PENSIONS: SINCE I retired in 1994 my council tax has risen by over 105 per cent. During that time the joint income of my wife and myself has risen by less than 65 per cent, and that includes the £200 winter fuel allowance.

It is time we pensioners stood up to be counted in the struggle to get a fairer share of the cake.

Surely, with the example of The Jarrow Marchers to inspire us, we pensioners in the North-East ought to be in the forefront of the battle to save our living standards.

If one man from Devon and another from Hampshire can stand up to their councils, there ought to be enough pensioners from this area to show them they are not alone. Come on, let's get together and show what we are made of.

Is it any wonder that we feel cheated, not only by the Government, but also by local councils? - DC Elsom, Annfield Plain.


THE Government is proposing that Parliament agrees to a Constitution for the European Union.

The issues involved are of massive significance for the future of our country. This Constitution is a great leap towards a United States of Europe. The present plan certainly is not 'a tidying up operation'. That description must qualify as one of the most idiotic remarks ever made by a Minister of the Crown.

Tony Blair's claim that the constitution 'does not alter the fundamental relationship between the EU and the member states' is untrue. The culture of spin and deceit is alive and well - yet again Downing Street's claims, when examined, are found to be wholly incredible.

If the Constitution goes ahead without radical and major amendments, then, in the interests of both our nation and Europe, we should say no. This will not be the end of the world or of the European Union. Things would merely revert to their present pattern and a new and more democratic way forward would emerge - for a Europe of equals, not a European superstate.

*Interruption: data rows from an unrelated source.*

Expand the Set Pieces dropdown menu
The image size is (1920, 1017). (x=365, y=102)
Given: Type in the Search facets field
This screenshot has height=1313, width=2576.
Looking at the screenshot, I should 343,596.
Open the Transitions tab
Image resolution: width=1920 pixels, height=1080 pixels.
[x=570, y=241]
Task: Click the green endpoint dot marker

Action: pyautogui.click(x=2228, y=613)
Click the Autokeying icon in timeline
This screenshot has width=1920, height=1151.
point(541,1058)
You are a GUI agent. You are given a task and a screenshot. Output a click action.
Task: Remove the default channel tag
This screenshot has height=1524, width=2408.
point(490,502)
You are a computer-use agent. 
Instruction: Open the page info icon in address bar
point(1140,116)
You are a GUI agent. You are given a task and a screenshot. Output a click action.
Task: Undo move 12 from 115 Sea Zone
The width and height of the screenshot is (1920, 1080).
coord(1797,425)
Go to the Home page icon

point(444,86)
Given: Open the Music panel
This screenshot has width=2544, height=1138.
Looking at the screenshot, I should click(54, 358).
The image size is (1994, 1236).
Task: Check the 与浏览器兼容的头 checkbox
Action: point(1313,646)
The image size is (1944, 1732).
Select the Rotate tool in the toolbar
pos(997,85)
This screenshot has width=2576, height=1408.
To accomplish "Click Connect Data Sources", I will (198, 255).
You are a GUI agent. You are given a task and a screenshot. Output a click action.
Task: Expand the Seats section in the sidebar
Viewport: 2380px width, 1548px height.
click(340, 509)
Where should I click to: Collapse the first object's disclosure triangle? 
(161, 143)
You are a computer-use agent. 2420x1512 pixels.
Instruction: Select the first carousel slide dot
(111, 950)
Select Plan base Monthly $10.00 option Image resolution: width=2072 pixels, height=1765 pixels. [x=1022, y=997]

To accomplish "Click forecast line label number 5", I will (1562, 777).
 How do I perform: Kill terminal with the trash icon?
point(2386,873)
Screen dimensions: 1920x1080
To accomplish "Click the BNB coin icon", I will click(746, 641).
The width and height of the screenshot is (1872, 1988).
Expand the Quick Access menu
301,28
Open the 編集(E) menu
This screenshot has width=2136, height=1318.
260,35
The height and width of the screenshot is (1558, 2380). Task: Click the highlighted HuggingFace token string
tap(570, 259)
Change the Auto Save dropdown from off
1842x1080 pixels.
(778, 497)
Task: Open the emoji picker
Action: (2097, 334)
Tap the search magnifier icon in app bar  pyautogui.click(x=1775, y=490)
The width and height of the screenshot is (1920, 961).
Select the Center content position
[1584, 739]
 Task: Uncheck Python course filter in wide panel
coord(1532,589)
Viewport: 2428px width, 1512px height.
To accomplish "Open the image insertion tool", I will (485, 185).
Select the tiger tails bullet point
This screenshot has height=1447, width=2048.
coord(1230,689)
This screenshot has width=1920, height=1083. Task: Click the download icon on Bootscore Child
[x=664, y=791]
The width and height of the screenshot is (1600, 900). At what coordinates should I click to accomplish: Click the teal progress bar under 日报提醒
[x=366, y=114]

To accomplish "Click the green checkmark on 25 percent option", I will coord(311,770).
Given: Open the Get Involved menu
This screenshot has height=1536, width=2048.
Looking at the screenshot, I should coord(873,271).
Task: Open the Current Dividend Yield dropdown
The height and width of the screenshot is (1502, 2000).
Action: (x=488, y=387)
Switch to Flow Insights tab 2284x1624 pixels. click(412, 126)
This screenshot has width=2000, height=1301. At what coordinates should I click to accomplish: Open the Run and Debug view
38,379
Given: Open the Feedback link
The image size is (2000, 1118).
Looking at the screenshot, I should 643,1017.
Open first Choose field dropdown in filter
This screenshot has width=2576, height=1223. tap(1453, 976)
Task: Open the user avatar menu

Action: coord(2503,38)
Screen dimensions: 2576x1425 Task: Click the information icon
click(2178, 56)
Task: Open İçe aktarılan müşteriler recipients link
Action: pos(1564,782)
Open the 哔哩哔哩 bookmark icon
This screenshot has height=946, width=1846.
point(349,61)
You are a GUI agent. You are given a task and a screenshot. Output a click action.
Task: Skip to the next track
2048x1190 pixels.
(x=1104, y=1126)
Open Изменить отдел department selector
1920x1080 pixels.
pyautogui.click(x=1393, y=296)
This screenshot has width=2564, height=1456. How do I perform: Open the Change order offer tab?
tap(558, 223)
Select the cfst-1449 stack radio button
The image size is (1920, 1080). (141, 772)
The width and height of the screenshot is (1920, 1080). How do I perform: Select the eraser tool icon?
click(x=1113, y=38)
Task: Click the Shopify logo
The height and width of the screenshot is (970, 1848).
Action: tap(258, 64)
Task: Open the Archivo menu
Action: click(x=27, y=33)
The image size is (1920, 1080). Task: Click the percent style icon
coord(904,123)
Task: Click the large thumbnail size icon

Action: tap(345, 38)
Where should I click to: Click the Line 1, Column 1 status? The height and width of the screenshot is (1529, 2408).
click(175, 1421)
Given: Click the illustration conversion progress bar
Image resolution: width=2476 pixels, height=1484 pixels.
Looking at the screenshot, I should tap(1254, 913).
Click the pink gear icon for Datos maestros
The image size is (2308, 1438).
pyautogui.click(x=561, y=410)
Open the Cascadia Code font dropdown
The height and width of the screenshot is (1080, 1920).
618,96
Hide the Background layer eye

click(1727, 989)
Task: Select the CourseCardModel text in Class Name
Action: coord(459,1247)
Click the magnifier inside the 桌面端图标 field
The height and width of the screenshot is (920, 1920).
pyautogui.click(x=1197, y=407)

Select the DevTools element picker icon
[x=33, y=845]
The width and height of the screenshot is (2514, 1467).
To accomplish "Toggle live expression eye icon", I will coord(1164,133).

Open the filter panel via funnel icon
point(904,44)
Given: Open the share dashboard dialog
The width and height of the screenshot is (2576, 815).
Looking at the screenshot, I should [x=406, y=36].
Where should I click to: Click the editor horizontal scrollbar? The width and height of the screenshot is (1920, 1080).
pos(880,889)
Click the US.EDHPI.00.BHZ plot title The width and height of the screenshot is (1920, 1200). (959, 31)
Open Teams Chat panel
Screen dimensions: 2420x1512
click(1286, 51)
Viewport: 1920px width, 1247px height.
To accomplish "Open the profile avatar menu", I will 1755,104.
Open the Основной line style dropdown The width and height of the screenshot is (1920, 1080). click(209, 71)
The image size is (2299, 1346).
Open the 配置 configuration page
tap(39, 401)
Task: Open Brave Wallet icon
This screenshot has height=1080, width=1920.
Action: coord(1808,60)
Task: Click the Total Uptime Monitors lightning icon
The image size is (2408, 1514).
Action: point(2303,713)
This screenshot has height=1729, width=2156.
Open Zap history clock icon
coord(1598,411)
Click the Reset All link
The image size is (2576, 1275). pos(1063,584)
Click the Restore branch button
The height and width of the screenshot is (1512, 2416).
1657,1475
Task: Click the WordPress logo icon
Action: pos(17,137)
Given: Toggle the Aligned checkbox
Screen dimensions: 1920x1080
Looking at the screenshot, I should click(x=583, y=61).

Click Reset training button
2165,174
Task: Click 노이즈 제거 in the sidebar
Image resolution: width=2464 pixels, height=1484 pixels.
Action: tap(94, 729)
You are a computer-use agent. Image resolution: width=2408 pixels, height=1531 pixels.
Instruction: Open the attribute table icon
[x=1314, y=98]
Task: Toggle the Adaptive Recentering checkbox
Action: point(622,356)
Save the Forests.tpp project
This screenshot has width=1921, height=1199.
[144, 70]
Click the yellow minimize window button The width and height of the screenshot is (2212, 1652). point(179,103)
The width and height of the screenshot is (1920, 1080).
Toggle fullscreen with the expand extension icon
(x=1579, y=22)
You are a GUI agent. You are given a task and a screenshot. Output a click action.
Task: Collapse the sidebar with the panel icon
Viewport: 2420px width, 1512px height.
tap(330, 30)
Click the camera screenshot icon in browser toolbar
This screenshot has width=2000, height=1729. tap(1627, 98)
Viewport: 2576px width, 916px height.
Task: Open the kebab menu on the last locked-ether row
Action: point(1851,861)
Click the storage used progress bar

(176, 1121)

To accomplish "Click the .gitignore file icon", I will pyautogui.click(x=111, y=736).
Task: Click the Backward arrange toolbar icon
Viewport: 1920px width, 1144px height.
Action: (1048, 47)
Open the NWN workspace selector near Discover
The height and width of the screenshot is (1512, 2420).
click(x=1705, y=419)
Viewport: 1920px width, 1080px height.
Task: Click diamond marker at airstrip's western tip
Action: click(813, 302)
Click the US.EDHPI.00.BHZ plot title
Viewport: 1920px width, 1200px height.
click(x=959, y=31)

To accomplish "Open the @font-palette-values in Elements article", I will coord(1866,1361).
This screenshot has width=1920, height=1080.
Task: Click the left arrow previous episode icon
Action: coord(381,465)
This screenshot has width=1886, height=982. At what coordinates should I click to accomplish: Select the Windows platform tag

There is nothing in the Government proposals about letting the British people decide whether they want a Euro Constitution. The vast majority of the British public want a referendum. Other countries are getting referendums. We will not relent until Tony Blair gives the British people a referendum.

If Labour is confident that the British people want vast powers - from asylum to employment rights to economic management - transferred to Brussels, they should trust the people enough to let them decide in a referendum. - Jeremy Middleton, Prospective Conservative Candidate, European Parliament.


FOR Nick Raynsford, the Minister for Local Government (Echo, Sept 24) to support the case for the suggested regional assembly to be housed in Durham City seems to be counting his chickens before they are hatched.

Before a regional assembly can be set up there has to be a referendum on the issue, expected to be held in the autumn of next year.

There will need to be a substantial number of votes in favour, the exact number Mr Raynsford has refused to say, before the Government will agree to the setting up of a regional assembly.

Whilst small groups of political activists are in favour of an assembly, among the general public there is enormous apathy. The evidence for this is that in South Tyneside, with a population of 154,000, only 33 people wrote in or completed a form on the Internet saying they were in favour of holding a referendum, never mind setting one up. The Tynedale District Council issued a questionnaire: only 243 bothered to reply, 80 per cent of these voted against holding a referendum.

It was originally thought it would cost £25m each year to run, this has now been increased to £30m. I am not too sure that the people of Durham City, or those in the rest of the region, will welcome more expensive politicians and officials filling up offices at the expense of the already overburdened council tax payer. - Stan Smith, South Shields.


IF you or someone you love suffers from poor health due to air pollution, then the Government's transport policy is a living nightmare.

By not cutting traffic on our roads, the Government is threatening lives and the environment. Our roads are insanely overloaded but all New Labour can do is instigate road-building schemes.

We already pay a tragic price for our over-dependence on road transport. An area the size of Leicestershire is now taken up with roads (many vital wildlife habitats have been lost forever); 3,750 people die in road accidents each year; road congestion costs industry £20bn each year; road transport produces a fifth of our emissions of lethal carbon dioxide; traffic dangerously hampers children's freedom to play etc, etc.

What kind of Government ignores the true human, environmental and economic costs of traffic growth? It is time to hand back the running of the nation to caring individuals. - Aled Jones, Bridlington.